The realization that we all have to keep moving forward with our lives leaves a dull ache in my belly. The past seems so safe and guileless, no thanks to the tricky way memories work, but yesterday is only the today that has passed; wallowing on past memories without working will leave you hungry soon enough.
And to take up full responsibility for one’s life, I find that to be an exhausting load to haul on my back wherever I go: not spending my entire paycheque on clothes, resisting the temptation to eat out all the time, spending my days off doing the laundry and housework instead of socialising. Call it spoiled, but I do miss the luxury of having maids and a driver. At the same time, I feel like I would have never truly grown as a self-sufficient individual had I not known how to take care of myself in the most basic way possible: food-shelter-clothing.

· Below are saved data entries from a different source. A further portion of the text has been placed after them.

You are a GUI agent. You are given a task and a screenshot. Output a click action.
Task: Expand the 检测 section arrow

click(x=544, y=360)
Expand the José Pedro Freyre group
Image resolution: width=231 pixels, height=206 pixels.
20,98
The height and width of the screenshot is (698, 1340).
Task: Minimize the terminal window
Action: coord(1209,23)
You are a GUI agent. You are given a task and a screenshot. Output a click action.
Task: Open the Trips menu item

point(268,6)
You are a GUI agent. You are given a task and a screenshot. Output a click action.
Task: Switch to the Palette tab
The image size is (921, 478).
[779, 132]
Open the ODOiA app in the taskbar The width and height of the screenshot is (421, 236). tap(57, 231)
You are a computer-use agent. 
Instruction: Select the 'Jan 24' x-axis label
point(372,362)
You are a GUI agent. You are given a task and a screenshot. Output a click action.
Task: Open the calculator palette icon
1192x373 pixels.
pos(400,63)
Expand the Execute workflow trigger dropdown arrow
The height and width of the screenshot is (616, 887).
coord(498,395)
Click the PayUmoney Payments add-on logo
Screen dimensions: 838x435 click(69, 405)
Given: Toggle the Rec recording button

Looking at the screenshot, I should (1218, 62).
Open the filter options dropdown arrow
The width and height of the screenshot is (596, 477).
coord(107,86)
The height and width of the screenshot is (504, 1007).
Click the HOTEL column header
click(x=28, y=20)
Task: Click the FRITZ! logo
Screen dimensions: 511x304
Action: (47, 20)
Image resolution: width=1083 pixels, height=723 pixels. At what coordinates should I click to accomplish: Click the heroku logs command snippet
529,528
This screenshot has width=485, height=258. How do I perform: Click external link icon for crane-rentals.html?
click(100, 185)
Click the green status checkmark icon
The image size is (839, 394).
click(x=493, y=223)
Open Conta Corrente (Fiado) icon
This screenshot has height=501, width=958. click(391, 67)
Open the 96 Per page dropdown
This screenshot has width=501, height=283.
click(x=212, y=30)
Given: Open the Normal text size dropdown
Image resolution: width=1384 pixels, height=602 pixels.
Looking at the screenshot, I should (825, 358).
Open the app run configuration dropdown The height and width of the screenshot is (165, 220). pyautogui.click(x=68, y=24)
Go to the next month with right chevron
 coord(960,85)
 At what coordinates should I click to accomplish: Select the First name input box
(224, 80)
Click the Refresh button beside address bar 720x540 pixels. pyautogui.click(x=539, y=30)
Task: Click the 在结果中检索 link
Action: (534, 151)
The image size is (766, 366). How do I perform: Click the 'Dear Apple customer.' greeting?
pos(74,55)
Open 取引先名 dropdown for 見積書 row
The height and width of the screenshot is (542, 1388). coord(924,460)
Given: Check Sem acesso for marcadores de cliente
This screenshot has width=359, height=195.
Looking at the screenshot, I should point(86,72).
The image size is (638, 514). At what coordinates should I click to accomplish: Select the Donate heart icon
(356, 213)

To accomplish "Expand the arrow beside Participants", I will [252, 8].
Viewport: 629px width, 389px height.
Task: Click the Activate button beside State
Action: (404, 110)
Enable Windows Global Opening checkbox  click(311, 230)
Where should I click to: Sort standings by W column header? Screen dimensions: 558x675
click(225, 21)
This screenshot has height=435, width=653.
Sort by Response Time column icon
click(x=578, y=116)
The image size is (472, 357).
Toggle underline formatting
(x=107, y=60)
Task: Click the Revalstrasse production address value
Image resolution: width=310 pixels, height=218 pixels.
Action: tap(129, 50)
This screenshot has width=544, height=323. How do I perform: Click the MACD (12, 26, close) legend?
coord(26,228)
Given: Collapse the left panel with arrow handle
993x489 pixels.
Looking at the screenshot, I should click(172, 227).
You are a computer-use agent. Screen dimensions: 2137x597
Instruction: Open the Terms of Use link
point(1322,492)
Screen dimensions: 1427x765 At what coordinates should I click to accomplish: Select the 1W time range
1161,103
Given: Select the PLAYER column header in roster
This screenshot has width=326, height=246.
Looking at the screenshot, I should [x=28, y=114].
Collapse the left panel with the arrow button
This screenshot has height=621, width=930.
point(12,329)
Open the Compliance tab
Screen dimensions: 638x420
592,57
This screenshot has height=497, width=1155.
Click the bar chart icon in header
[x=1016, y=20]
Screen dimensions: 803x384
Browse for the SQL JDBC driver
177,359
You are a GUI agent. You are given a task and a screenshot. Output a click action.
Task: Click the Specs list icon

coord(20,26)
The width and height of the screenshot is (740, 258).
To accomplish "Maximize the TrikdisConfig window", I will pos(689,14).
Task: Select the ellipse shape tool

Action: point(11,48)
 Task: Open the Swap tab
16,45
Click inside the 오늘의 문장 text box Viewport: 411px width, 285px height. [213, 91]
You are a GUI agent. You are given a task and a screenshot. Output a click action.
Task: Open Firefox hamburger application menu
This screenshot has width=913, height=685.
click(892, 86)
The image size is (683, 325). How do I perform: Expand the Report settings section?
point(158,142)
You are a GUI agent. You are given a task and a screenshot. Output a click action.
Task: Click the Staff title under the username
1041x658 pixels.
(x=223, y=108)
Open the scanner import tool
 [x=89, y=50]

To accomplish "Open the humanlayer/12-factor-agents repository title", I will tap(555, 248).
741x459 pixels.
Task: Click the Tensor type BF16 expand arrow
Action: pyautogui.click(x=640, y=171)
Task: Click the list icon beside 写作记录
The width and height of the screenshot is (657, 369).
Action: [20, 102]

I know that I should keep in touch with my friends overseas much more frequently, but I find that I’m so tired from a day’s work, or stressed from the prospect of starting a new day, that I’d rather escape into my own world of an absorbing book and/or iPod music so that I’d conserve my energy. When I was living the pampered life in Manila, I had never conceved of being too tired from a “full-time job” to socialise, as we socialised almost all the time in “cosmopolitan” Manila (more cosmopolitan than vancity ever will be). But living in the most expensive city in North America made me realise how vulnerable one can be if you didn’t make enough money to pay your rent and eat decently; you can see it as you commute to work: panhandlers that are able in body, but not in mind. To see how easily one can end up on the streets here, to see it on a daily basis through a bus commute, is one of the driving reasons why I work almost all the time and end up as a solitude seeking introvert from being exposed to too many strangers in one day.
Call me a peon, not a member of the bourgeoisie, but I gotta admit that life is much simpler being in the throngs of the blue-collared class: I do my job, and my job stays at my workplace. I don’t have to bring it home, and I can enjoy the pleasures of food and the little pleasures my little paycheque affords me: books, eating sushi once a week (okay, twice a week), cool finds at the thrift shop, pirated tv shows (free!), sleep (free!), sex (free!), wonderful basal things.
Although sometimes walking forward is a really trying task for me. If you don’t hear from me as often as you’d like, it’s because I’m saving face. My world had been turned upside down since I’ve moved here, and sometimes pride is the only thing left of me that I know I could still cling to.